## PROBLEM REQUIREMENTS
Reproduce verbatim the passage of the FunASR-Nano page below that runs from "Skip to main" up to and including "or Chinese/English/Japanese (base)".

## EXCERPT PROVIDED
=== Section Start ===

Skip to main content
FunASR-Nano is an LLM-based automatic speech recognition system that combines a frozen Whisper encoder with a Qwen language model to achieve robust multilingual transcription with semantic understanding.

Features

  • 800M parameters - Balanced size/quality tradeoff
  • 31 languages (MLT variant) or Chinese/English/Japanese (base)
  • 7 Chinese dialects + 26 regional accents
  • Far-field recognition - ~93% accuracy in noisy environments
  • Apple Silicon optimized - Metal GPU acceleration via MLX
  • LLM-based - Semantic understanding beyond simple transcription

Architecture

FunASR-Nano uses a unique architecture that combines frozen audio encoding with LLM-based decoding:
Audio (16kHz)


┌─────────────────────┐
│   Mel Spectrogram   │  80 bins, 25ms window, 10ms hop
└─────────┬───────────┘


┌─────────────────────┐
│   Whisper Encoder   │  Frozen, extracts audio features
└─────────┬───────────┘


┌─────────────────────┐
│   Audio Adaptor     │  Linear projection to LLM dim
└─────────┬───────────┘


┌─────────────────────┐
│      Qwen LLM       │  Causal language model
└─────────┬───────────┘


      Text Output

Why LLM-based ASR?

=== Section End ===

## DATA SHOWN

=== Section Start ===

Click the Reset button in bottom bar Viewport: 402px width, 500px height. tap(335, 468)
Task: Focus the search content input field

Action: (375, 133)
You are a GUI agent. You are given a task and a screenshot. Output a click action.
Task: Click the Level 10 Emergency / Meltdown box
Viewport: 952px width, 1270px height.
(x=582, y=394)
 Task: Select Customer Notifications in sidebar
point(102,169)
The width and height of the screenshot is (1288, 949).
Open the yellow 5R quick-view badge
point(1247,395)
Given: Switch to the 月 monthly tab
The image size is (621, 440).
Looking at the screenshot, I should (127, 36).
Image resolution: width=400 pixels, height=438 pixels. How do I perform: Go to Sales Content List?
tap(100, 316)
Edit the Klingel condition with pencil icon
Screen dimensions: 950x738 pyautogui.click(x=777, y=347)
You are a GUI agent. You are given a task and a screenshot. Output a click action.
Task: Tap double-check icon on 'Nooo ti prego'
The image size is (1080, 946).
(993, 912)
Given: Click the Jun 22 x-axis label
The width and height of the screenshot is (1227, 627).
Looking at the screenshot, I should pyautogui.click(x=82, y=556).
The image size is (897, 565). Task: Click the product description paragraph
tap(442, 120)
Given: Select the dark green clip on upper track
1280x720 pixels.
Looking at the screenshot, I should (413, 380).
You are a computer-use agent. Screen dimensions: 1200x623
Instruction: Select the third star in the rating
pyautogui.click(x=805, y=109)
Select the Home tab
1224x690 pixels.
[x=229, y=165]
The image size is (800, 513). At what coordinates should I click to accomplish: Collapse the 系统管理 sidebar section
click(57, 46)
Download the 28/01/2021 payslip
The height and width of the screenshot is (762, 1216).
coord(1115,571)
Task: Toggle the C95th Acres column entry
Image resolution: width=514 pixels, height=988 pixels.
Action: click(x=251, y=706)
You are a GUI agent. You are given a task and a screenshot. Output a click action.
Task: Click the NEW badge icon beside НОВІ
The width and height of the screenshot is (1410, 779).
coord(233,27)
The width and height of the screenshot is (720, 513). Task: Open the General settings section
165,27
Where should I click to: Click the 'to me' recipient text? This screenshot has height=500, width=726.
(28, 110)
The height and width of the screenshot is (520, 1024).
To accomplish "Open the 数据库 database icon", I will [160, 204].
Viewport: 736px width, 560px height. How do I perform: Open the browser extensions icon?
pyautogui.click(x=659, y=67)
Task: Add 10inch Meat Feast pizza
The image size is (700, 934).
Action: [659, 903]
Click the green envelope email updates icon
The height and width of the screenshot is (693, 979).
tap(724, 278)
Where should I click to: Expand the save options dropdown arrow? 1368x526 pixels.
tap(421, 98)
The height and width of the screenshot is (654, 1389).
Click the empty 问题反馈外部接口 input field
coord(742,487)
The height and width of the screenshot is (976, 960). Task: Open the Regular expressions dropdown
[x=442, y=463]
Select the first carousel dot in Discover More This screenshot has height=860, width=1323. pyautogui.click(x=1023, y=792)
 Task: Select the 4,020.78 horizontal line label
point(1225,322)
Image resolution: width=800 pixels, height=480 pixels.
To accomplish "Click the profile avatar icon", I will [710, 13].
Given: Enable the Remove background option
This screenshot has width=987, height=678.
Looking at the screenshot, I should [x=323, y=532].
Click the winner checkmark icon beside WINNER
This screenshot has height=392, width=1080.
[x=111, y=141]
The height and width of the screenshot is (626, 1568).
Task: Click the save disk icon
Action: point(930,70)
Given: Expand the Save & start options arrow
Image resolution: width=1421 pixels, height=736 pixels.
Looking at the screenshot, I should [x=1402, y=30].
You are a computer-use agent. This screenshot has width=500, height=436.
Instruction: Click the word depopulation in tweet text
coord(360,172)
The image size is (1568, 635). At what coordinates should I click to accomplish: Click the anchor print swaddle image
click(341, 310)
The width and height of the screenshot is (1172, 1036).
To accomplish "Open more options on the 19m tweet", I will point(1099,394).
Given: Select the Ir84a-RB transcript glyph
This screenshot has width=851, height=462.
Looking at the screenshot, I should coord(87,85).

=== Section End ===

## OUTPUT FOR THIS EXERCISE
Skip to main content
FunASR-Nano is an LLM-based automatic speech recognition system that combines a frozen Whisper encoder with a Qwen language model to achieve robust multilingual transcription with semantic understanding.

Features

  • 800M parameters - Balanced size/quality tradeoff
  • 31 languages (MLT variant) or Chinese/English/Japanese (base)